Purpose: To evaluate low-dose non-enhanced CT (ldCT) and full-dose contrast-enhanced CT (ceCT) in integrated (18)F-fluorodeoxyglucose (FDG) PET/CT studies for restaging of uterine cancer.
Methods: A group of 100 women who had undergone treatment for uterine cervical (n=55) or endometrial cancer (n=45) underwent a conventional PET/CT scans with ldCT, and then a ceCT scan. Two observers retrospectively reviewed and interpreted the PET/ldCT and PET/ceCT images in consensus using a three-point grading scale (negative, equivocal, or positive) per patient and per lesion. Final diagnoses were obtained by histopathological examination, or clinical follow-up for at least 6 months.

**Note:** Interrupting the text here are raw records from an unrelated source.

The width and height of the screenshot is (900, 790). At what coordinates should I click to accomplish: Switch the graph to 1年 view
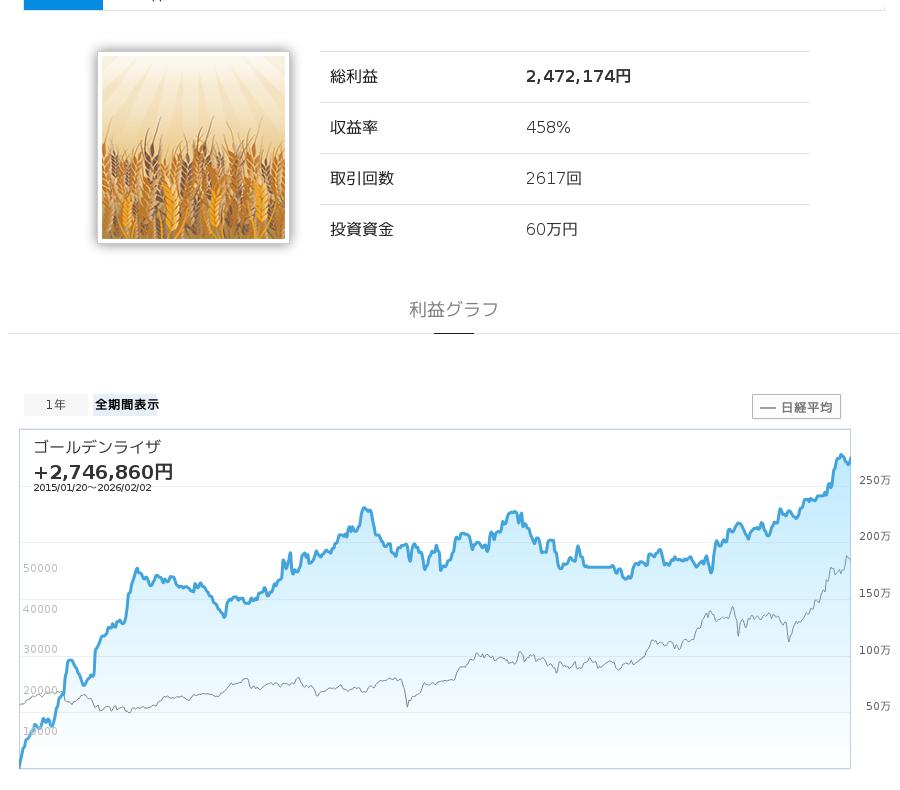[56, 405]
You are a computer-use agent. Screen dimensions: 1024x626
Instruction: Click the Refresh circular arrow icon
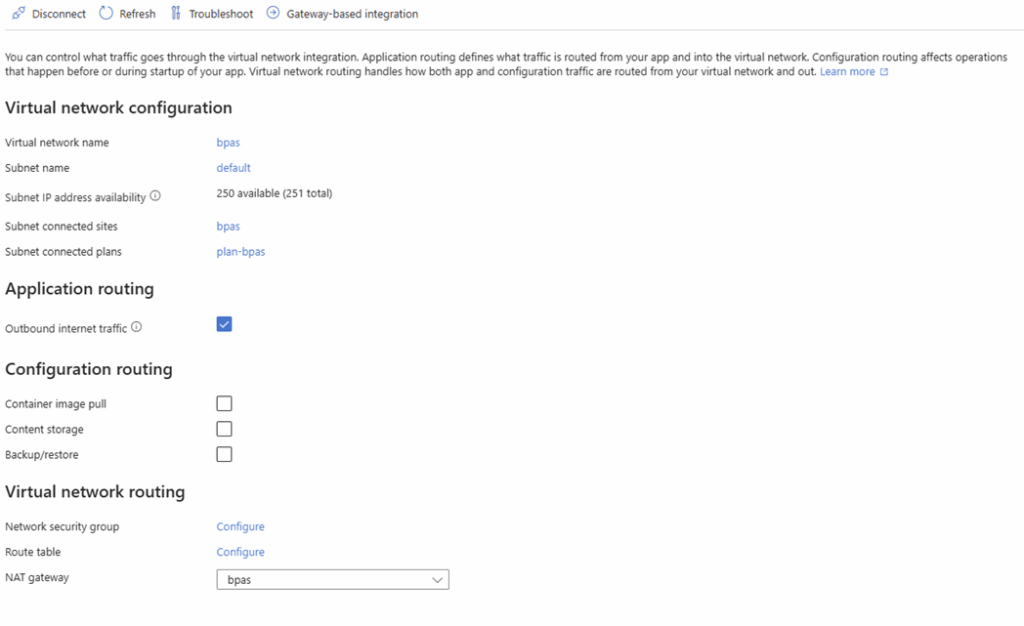click(x=106, y=13)
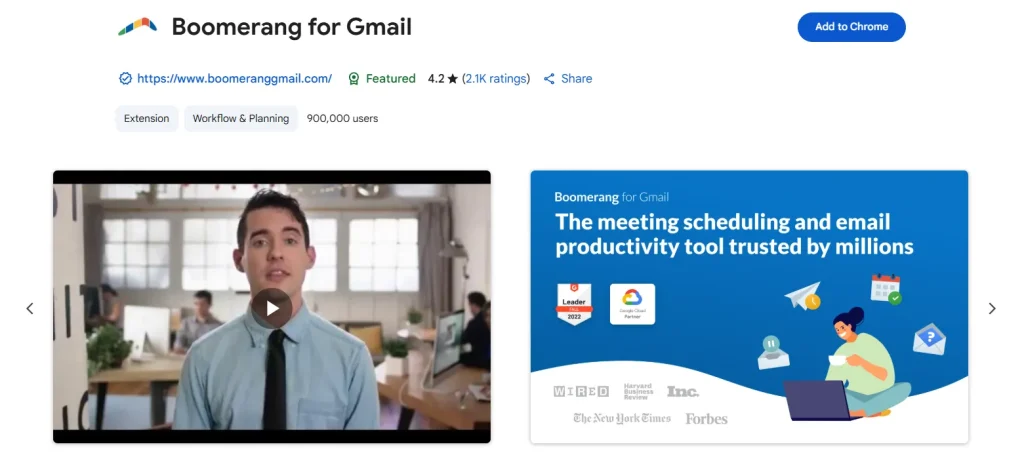Open the boomeranggmail.com website link
The height and width of the screenshot is (457, 1024).
[234, 79]

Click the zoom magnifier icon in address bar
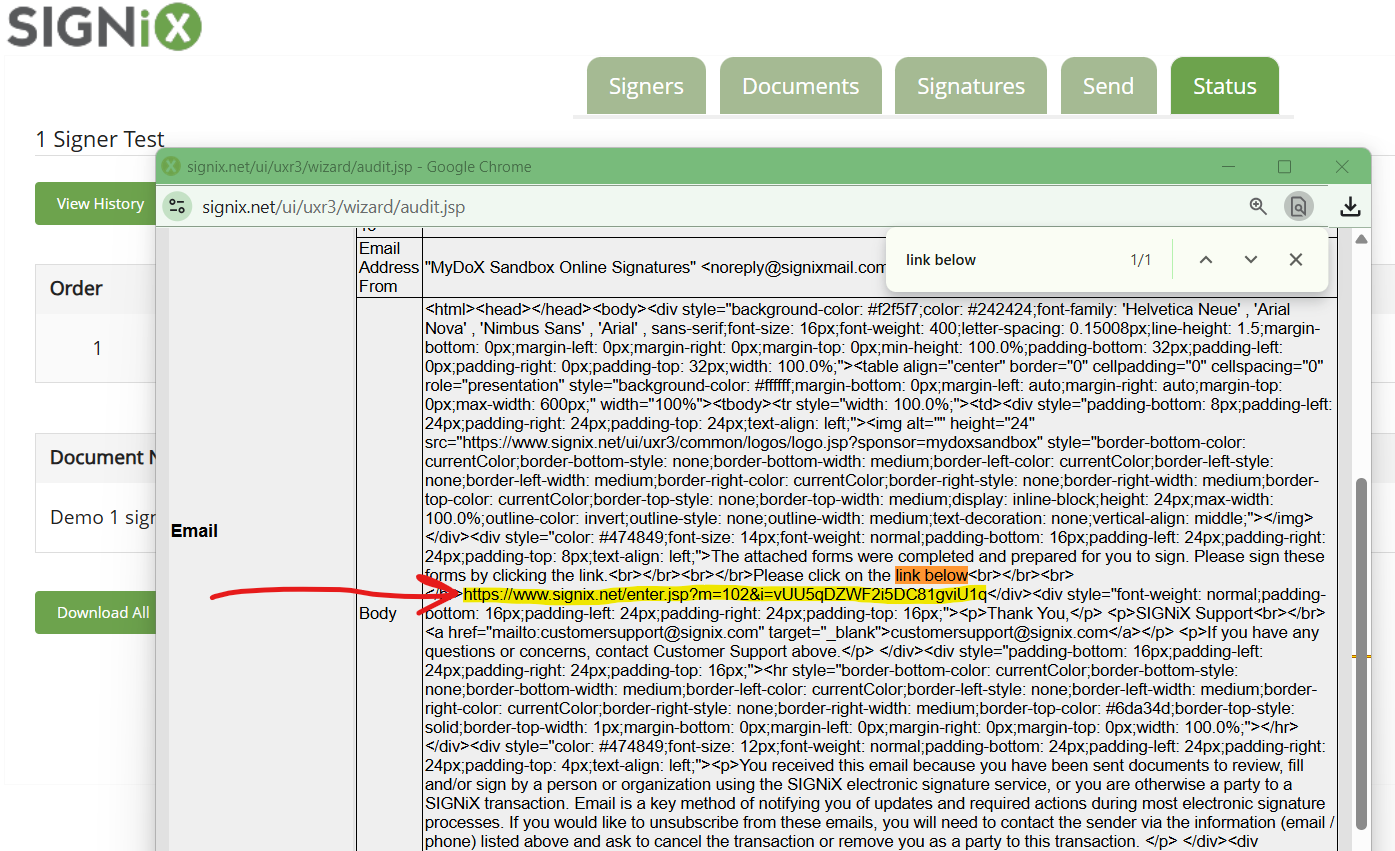[x=1258, y=206]
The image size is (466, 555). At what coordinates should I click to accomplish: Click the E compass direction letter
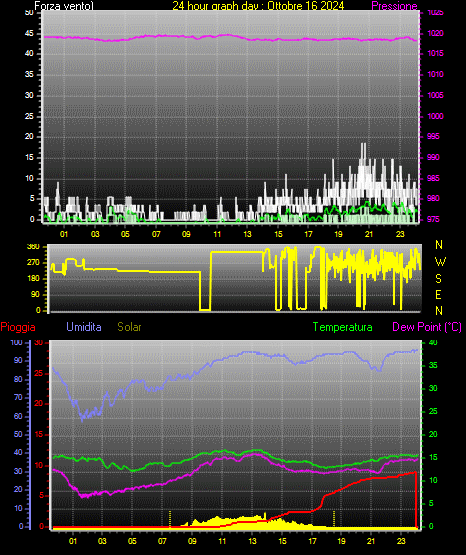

Results: Patient-based analysis showed that the sensitivity, specificity and accuracy of PET/ceCT were 90% (27/30), 97% (68/70) and 95% (95/100), respectively, whereas those of PET/ldCT were 83% (25/30), 94% (66/70) and 91% (91/100), respectively. Sensitivity, specificity and accuracy did not significantly differ between two methods (McNemar test, p=0.48, p=0.48, and p=0.13, respectively). There were 52 sites of lesion recurrence: 12 pelvic lymph node (LN), 11 local recurrence, 8 peritoneum, 7 abdominal LN, 5 lung, 3 supraclavicular LN, 3 liver, 2 mediastinal LN, and 1 muscle and bone. The grading results for the 52 sites of recurrence were: negative 5, equivocal 0 and positive 47 for PET/ceCT, and negative 5, equivocal 4 and positive 43 for PET/ldCT, respectively. Four equivocal regions by PET/ldCT (local recurrence, pelvic LN metastasis, liver metastasis and muscle metastasis) were correctly interpreted as positive by PET/ceCT.
Conclusion: PET/ceCT is an accurate imaging modality for the assessment of uterine cancer recurrence. Its use reduces the frequency of equivocal interpretations.